The Chinese stock market may be in dire straits these days, but that doesn’t mean the sky is falling here in Canada.

In fact, a recent 30 per cent plunge in the value of China’s stock market is expected to have a very limited effect on Canada’s economy, since China’s recent boom and bust trajectory has been isolated from the rest of the world’s markets.

China’s stock market is 99 per cent owned by domestic interests, according Jia Wang, deputy director of the China Institute at the University of Alberta. That means Chinese companies will absorb the brunt of the recent collapse, while other countries are unlikely to suffer any significant short-term fallout.

“It’s largely contained,” Wang told CTV’s Canada AM on Thursday. “The Chinese stock market is fairly isolated from the rest of the world, so the immediate impact on investors will be fairly limited.”

However, the collapse is expected to affect investor confidence on a global scale, she said.

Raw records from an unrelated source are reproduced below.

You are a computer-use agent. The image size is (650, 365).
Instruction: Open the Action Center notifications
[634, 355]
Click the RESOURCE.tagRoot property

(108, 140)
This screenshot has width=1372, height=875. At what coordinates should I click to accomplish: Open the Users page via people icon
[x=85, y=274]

Wang says it’s common practice in China for small business owners to borrow money to invest in the stock market, so many of those investors will be hit hard by the current market troubles. However, the Chinese government has recently cracked down on loaning money to investors, so that practice is unlikely to continue.

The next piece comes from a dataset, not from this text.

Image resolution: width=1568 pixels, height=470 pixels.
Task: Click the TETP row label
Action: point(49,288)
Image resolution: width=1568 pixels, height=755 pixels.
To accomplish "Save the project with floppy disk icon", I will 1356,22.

Wang says the Chinese government has already taken measures to stem the bleeding, with new restrictions in place to prevent panicked sell-offs. For instance, investors with more than a five per cent share in a company are not allowed to sell their stake for the next six months.

The government is also urging companies to keep trading, although several organizations have ignored that advice by freezing their shares.

Wang says this crash is part of an inevitable rebound in the market, after China saw its stock prices rise dramatically in the first half of the year.

“It has been rising at an almost unsustainable level,” she said.